In the case when the existing protein ID method is changed from 'western blot' or 'other' to 'mass spec' or visa versa, additional changes may be made behind the scenes upon update. For example, when changing from 'mass spect' to either 'western blot' or 'other', the current MS Search Engine will be nulled in the database and the MS Search Results File will be deleted.

Clicking the [Add MS Data] button will update the data and the web page returns to its initial state. As in the lane update, when you do update the MS Results File, the old file is deleted and the new file is uploaded.

To delete existing data all together, simply click on the [Del MS Data] button and all associated data and files are removed. As always, clicking [CLOSE] will close the panel without further processing.

HOWTO - Query Data in the System

To query your data (public and private), use the 'Search My Gels' button below the Projects listing in the left pane once logged in to the site. Use the checkboxes to choose the Projects/Experiments to include in the Query.



HOWTO - Lane Clustering.

When logged in to the system and viewing an Experiment, click on the link "View Lane Clustering." This will open a new page in the web browser with the lanes for each captured protein clustered by matching bands. Hovering the mouse pointer over each image will open a tooltip listing the Reagents for a lane.





HOWTO - Share Projects/View a Shared Project.

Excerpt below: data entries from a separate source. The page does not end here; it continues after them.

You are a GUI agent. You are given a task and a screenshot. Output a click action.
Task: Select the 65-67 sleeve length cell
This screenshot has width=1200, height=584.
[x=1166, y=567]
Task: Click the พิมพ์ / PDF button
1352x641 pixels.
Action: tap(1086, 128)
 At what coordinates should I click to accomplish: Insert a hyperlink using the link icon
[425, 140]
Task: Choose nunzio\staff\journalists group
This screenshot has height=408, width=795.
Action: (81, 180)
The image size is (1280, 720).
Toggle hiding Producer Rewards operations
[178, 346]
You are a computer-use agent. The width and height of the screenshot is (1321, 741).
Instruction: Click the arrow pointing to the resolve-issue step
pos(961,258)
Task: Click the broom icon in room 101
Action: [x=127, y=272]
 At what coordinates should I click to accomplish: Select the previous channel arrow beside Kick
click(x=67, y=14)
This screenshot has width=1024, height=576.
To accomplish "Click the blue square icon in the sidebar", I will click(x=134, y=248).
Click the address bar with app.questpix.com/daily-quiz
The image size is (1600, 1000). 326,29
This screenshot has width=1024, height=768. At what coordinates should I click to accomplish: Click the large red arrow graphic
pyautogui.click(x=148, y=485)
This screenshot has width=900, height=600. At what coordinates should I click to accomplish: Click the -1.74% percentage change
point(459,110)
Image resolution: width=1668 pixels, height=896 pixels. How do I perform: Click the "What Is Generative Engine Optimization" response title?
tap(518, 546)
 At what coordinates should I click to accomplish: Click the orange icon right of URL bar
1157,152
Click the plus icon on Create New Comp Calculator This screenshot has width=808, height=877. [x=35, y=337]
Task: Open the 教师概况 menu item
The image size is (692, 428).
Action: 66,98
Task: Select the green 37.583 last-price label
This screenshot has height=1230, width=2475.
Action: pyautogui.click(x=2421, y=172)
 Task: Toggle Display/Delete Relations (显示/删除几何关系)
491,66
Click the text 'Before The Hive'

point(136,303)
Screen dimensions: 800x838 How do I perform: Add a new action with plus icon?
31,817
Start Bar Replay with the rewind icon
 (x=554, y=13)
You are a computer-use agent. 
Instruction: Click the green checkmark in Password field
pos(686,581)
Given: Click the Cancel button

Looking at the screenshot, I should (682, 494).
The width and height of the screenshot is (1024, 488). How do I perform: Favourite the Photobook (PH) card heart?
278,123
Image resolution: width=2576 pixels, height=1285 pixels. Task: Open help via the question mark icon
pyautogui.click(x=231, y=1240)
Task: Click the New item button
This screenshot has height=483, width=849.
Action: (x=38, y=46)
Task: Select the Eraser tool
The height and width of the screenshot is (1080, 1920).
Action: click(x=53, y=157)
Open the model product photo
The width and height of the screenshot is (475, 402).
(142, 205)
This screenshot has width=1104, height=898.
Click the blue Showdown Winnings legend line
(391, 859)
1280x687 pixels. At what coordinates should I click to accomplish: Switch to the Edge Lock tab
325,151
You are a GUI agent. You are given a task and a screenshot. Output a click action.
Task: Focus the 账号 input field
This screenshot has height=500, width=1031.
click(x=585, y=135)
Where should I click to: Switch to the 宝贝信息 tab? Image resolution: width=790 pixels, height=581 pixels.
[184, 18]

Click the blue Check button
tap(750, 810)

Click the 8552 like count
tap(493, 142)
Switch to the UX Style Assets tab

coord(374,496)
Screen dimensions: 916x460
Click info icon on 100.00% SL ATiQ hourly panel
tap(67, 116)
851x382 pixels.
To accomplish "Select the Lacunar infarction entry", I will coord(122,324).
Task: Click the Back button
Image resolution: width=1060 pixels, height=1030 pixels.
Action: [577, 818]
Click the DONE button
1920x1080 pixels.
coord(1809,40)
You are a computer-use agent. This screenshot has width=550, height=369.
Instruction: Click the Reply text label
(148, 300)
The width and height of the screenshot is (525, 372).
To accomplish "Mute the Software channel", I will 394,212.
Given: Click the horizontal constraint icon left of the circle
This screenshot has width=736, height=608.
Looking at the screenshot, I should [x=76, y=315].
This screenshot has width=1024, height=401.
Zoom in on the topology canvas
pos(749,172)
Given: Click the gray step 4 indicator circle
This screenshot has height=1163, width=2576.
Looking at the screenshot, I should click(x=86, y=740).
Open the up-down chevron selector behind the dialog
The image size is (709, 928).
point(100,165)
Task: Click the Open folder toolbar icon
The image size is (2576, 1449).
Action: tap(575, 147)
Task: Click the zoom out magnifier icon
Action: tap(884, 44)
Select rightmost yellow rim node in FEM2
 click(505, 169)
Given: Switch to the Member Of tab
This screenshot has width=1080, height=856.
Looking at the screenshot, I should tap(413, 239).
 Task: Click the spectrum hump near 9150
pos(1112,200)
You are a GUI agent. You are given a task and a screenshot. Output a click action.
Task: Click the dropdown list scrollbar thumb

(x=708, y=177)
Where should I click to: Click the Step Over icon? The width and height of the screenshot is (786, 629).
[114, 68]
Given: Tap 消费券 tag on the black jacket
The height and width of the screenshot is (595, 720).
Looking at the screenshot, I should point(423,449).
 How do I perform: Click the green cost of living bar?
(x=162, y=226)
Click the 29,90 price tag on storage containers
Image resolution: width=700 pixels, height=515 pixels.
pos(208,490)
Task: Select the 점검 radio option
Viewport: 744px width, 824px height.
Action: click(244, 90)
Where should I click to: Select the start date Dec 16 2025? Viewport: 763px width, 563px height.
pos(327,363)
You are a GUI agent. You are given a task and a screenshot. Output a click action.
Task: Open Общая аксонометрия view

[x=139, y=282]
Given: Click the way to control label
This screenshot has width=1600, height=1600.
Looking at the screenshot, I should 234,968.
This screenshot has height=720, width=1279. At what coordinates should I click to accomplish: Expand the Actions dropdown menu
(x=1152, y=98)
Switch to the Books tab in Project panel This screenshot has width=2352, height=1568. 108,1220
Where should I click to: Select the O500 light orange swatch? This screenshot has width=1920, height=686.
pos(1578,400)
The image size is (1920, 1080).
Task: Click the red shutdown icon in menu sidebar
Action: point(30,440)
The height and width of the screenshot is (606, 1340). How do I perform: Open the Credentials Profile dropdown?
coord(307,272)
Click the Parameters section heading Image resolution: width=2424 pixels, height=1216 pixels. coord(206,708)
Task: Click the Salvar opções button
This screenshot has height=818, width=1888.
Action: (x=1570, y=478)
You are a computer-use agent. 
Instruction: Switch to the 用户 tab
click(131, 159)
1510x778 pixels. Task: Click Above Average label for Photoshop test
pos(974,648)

Open an existing Project by clicking on the Project Name in the left hand side tree view. You will see the Project information displayed in the top area of the main viewing pane. Click on the Edit button and a form will be displayed allowing you to Share the Project with one or more users. (hold down Ctrl to select multiple users) Then click Save. These users can now view the Project and the Experiments it contains. Shared Projects can be included in the "Search My Gels" query by selecting them using the check boxes.
If a user has shared his/her project with you, then these will be listed under a separate section in the left hand side viewing pane, titled "Shared Projects." The Projects can be viewed but not altered in any way. With the new Mass Spectrometry update, clicking on a lane or band will show the current data only. The update panel will not be displayed. In addition, the mouse rollover will still function displaying summary data for a lane or band.